Les relations d'affaires ont également prospéré et, sans la pandémie, nous aurions déjà des vols directs entre Chypre et l'Arabie saoudite. Au cours des quatre dernières années, nous avons couvert un terrain d’entente et des relations diplomatiques qui prennent normalement de 20 à 30 ans à établir. Nous entretenons d'excellentes relations avec l'Arabie saoudite. Cela est une relation très dynamique qui est basée sur notre respect mutuel du droit international.

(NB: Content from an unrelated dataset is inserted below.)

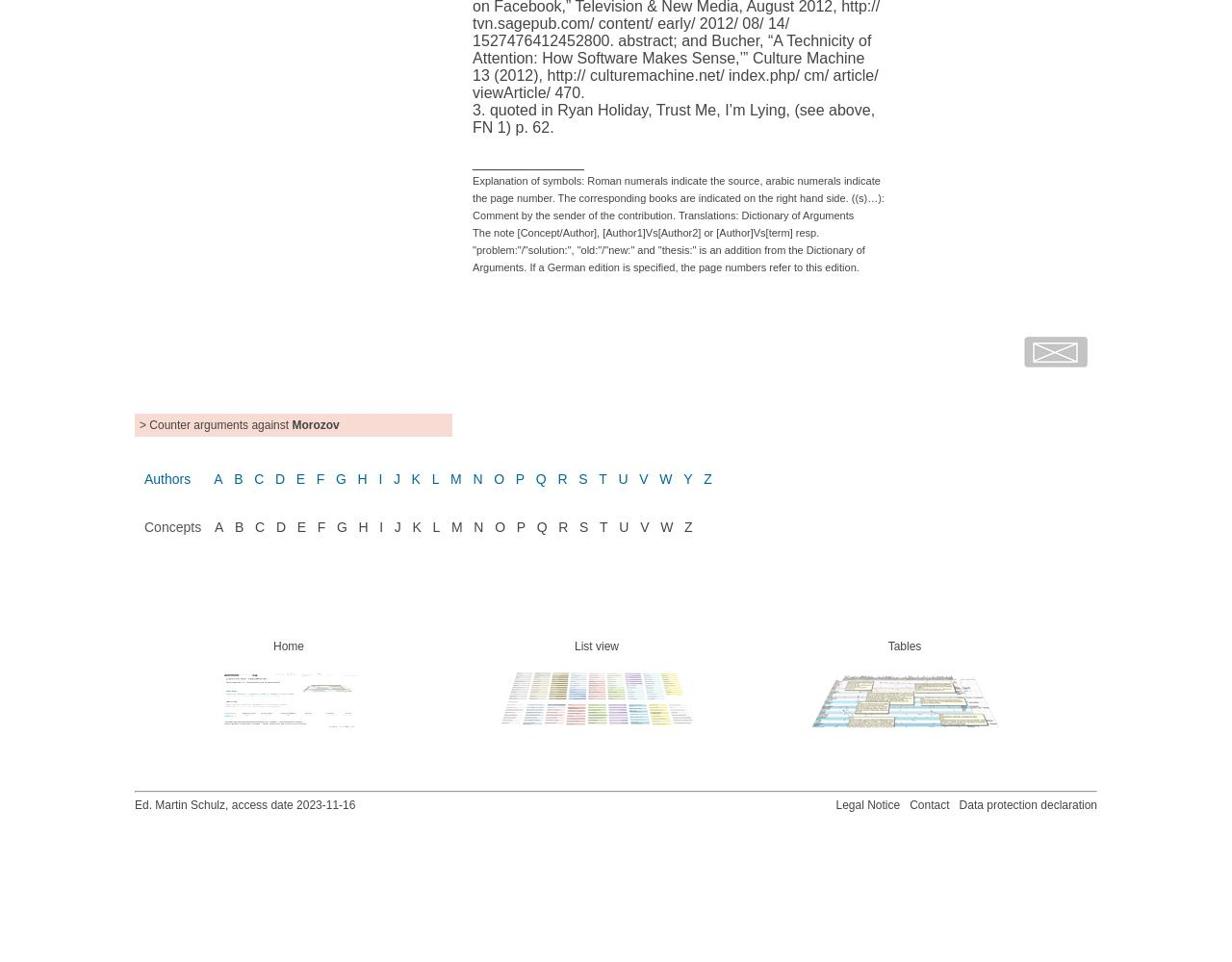 This screenshot has height=962, width=1232. Describe the element at coordinates (929, 803) in the screenshot. I see `'Contact'` at that location.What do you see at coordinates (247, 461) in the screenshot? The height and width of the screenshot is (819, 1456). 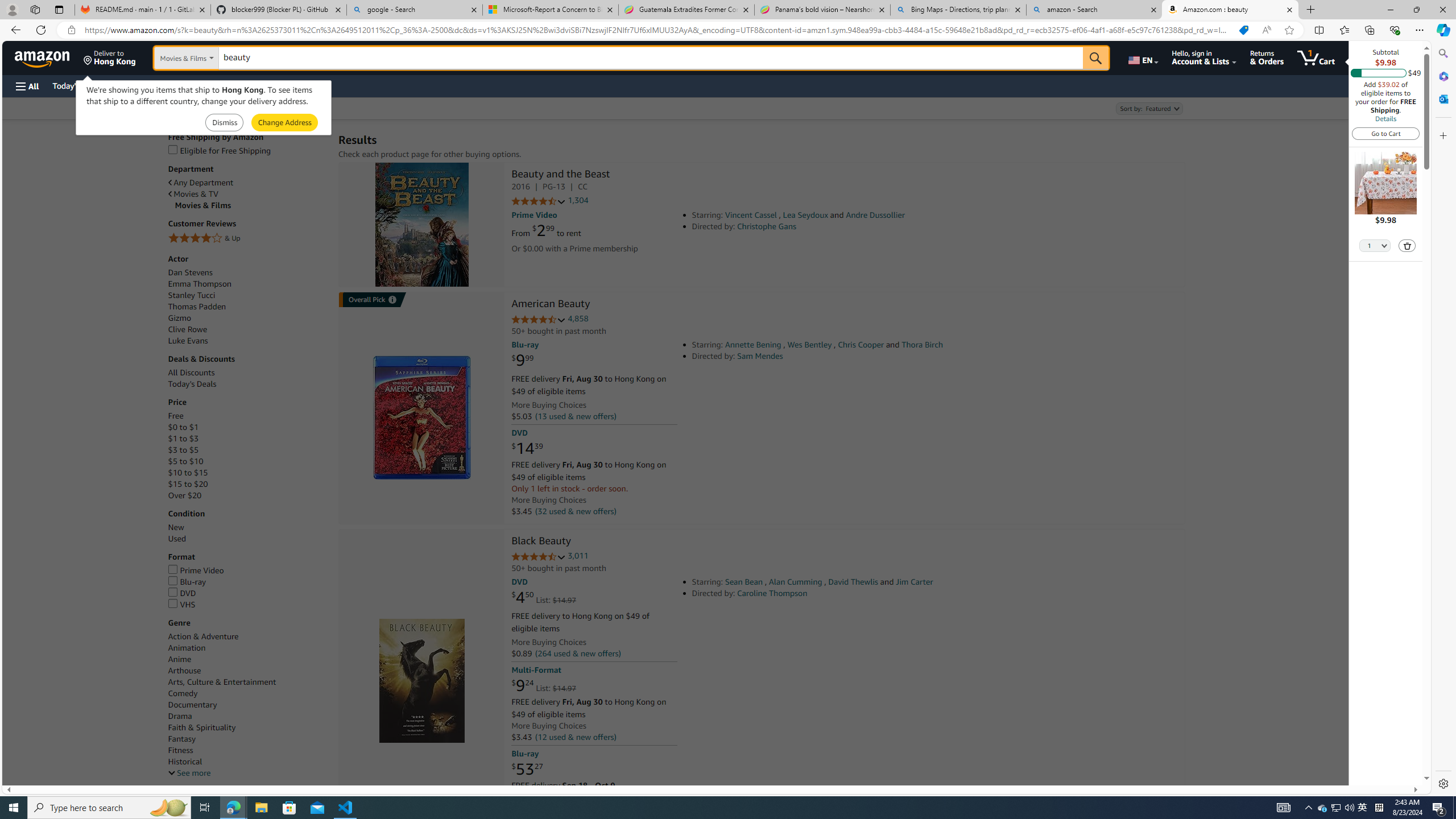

Nous sommes présents avec des missions résidentes dans tout le Golfe à l'exception de Bahreïn. Nous étudions actuellement la possibilité d'ouvrir une mission diplomatique et une ambassade à Bahreïn. Nous attachons une grande importance au Golfe car nous considérons le Golfe comme faisant partie de la région dans laquelle nous nous trouvons; ceci est, bien entendu, un élément très crucial. Nous pensons que ce qui se passe dans le Golfe a un impact considérable sur toute la région au sens large. Nous constatons également qu'il y a énormément de potentiel dans la grande région; en Méditerranée orientale et au Moyen-Orient ainsi que dans le Golfe.

En renforçant la coopération, nous estimons que nous pouvons exploiter ce potentiel au profit de nos peuples, au profit de la stabilité et de la sécurité dans la région toute entière. C’est une région cruciale pour la stabilité et la sécurité au niveau mondial. Si nous pouvons accroître et renforcer la stabilité, la coopération et la sécurité dans cette région, alors nous avons donc franchi (un long chemin vers) le renforcement de la sécurité et de la stabilité dans le monde entier.

Q: L'Arabie saoudite et Chypre ont tous deux tenu à promouvoir la signature d'une série d'accords bilatéraux, à organiser deux forums d'affaires d'ici la fin de l'année, et à inaugurer des vols directs entre les deux pays. Ces projets sont-ils sur la bonne voie?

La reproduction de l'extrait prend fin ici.